Com mais de 35 milhões de hectares cultivados em plantio direto no Brasil, o manejo adequado da estrutura do solo tornou-se estratégico para garantir estabilidade produtiva, reduzir erosão e ampliar a eficiência das operações agrícolas. Nesse cenário, o diagnóstico correto das áreas compactadas e o uso de tecnologias adequadas ganham papel decisivo dentro das propriedades rurais.

Segundo Douglas Fahl Vitor, engenheiro agrônomo e Head de Inovação da Piccin Equipamentos, o primeiro passo para combater a compactação é identificar corretamente os talhões mais suscetíveis ao problema.

“É fundamental mapear as áreas com maior risco de compactação, seja por histórico de manejo, análise da mineralogia da argila ou medições com penetrômetro. Com essas informações, o produtor consegue definir com precisão onde e quando intervir”, afirma o especialista.

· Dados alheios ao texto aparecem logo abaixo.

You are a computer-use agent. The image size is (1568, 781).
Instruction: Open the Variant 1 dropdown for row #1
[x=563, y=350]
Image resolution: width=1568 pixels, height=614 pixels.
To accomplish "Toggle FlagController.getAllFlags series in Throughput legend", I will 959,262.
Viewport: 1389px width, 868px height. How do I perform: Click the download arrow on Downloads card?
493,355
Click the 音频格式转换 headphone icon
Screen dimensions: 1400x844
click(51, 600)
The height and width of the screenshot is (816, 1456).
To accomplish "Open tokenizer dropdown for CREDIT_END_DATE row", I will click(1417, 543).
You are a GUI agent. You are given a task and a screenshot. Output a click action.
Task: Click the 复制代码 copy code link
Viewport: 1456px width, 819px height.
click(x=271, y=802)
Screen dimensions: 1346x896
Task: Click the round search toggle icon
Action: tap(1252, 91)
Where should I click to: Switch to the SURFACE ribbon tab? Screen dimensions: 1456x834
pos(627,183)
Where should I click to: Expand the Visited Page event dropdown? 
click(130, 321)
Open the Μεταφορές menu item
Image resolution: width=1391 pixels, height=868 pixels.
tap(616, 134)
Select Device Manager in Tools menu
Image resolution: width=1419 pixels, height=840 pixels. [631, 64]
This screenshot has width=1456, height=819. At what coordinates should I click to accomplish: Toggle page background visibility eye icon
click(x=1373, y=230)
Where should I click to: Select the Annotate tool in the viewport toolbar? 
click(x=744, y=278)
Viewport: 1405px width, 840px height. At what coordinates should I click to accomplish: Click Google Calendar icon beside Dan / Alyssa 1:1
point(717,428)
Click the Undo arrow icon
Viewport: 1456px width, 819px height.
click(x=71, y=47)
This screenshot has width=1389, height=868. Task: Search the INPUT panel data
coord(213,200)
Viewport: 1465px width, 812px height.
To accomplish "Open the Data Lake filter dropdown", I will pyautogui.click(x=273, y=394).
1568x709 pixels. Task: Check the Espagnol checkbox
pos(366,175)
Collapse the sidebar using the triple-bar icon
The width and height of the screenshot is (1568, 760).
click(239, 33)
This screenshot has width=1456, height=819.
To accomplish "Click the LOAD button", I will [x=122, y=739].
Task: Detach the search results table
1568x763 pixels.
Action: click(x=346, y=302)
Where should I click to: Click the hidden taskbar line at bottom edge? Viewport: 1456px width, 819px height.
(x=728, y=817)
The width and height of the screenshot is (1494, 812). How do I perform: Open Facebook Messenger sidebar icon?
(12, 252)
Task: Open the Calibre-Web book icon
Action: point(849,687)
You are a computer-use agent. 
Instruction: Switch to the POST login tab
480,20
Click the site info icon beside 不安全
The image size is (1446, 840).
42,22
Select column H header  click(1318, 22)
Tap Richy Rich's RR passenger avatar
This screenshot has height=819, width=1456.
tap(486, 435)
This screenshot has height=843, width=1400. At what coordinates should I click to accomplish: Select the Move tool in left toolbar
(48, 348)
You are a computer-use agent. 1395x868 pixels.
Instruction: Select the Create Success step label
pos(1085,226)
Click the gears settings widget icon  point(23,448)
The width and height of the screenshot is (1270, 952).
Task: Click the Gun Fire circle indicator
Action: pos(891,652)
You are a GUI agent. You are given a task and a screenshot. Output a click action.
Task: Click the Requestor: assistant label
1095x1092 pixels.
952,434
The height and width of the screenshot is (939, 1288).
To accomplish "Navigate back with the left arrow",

Compactação reduz infiltração de água e limita desenvolvimento radicular

Na prática, a compactação funciona como uma barreira física no perfil do solo. O fenômeno dificulta o avanço das raízes em profundidade e reduz a capacidade de infiltração da água, afetando diretamente a resistência das lavouras em períodos de déficit hídrico.

O problema costuma estar associado ao tráfego intenso de máquinas agrícolas, principalmente em condições inadequadas de umidade. Com o aumento do peso dos equipamentos utilizados no campo nos últimos anos, os riscos de compactação em camadas mais profundas também cresceram.

Entre os sinais mais comuns observados nas lavouras estão:

  • Desenvolvimento desuniforme das plantas;
  • Encharcamento localizado;
  • Dificuldade de infiltração de água;
  • Raízes tortuosas;
  • Maior esforço das máquinas durante as operações agrícolas.

Além dos impactos agronômicos, o manejo incorreto também pode elevar os custos operacionais, especialmente no consumo de diesel.

Profundidade incorreta aumenta gasto de combustível

De acordo com o especialista, um dos erros mais frequentes no manejo da compactação é trabalhar em profundidade superior à necessária.

“Quando o produtor atua abaixo da camada realmente compactada, ocorre desperdício de combustível sem retorno agronômico. Já operações realizadas em solo excessivamente úmido podem provocar nova compactação nas laterais do sulco”, explica.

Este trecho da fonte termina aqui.